- WHAT THE TASK ASKS
Change every "screenshot" in the entries below to "screen image", keeping everything else the same, and write out the lines without the pictures.

***** MATERIAL FOR THIS TASK *****

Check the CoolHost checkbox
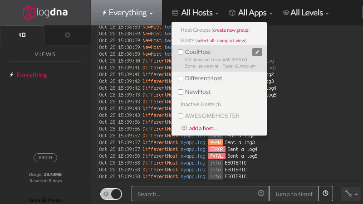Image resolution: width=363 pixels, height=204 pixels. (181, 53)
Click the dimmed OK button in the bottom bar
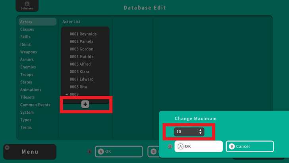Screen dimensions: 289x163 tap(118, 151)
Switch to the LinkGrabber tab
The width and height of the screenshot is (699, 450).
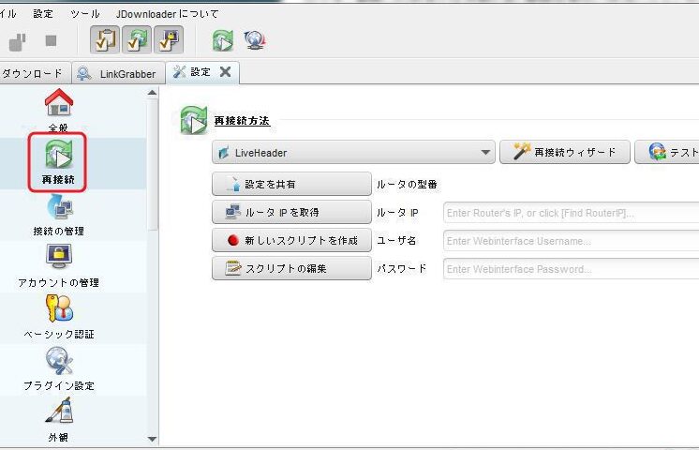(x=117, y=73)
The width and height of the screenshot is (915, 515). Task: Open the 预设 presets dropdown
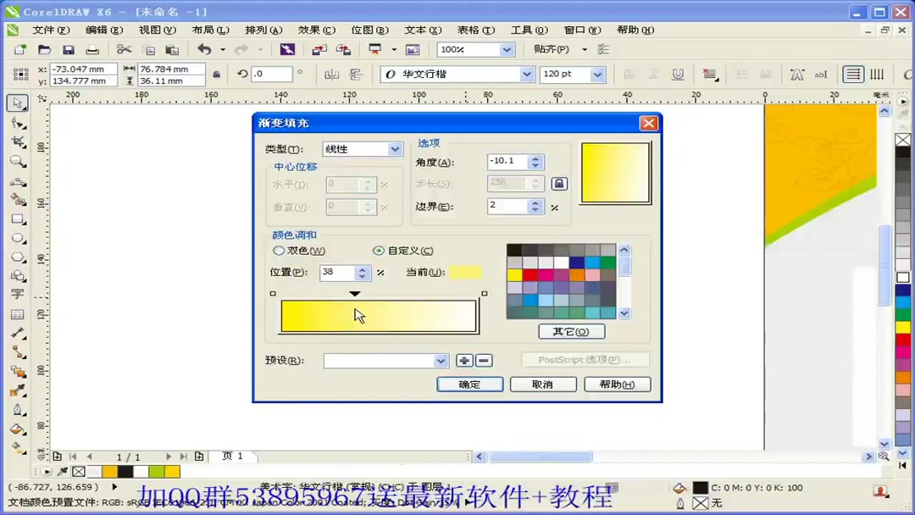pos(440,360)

*****

- RESPONSE TO THIS EXERCISE
Check the CoolHost checkbox
Image resolution: width=363 pixels, height=204 pixels. (181, 53)
Click the dimmed OK button in the bottom bar
Screen dimensions: 289x163 tap(118, 151)
Switch to the LinkGrabber tab
The width and height of the screen image is (699, 450).
(x=117, y=73)
The width and height of the screen image is (915, 515). Task: Open the 预设 presets dropdown
pos(440,360)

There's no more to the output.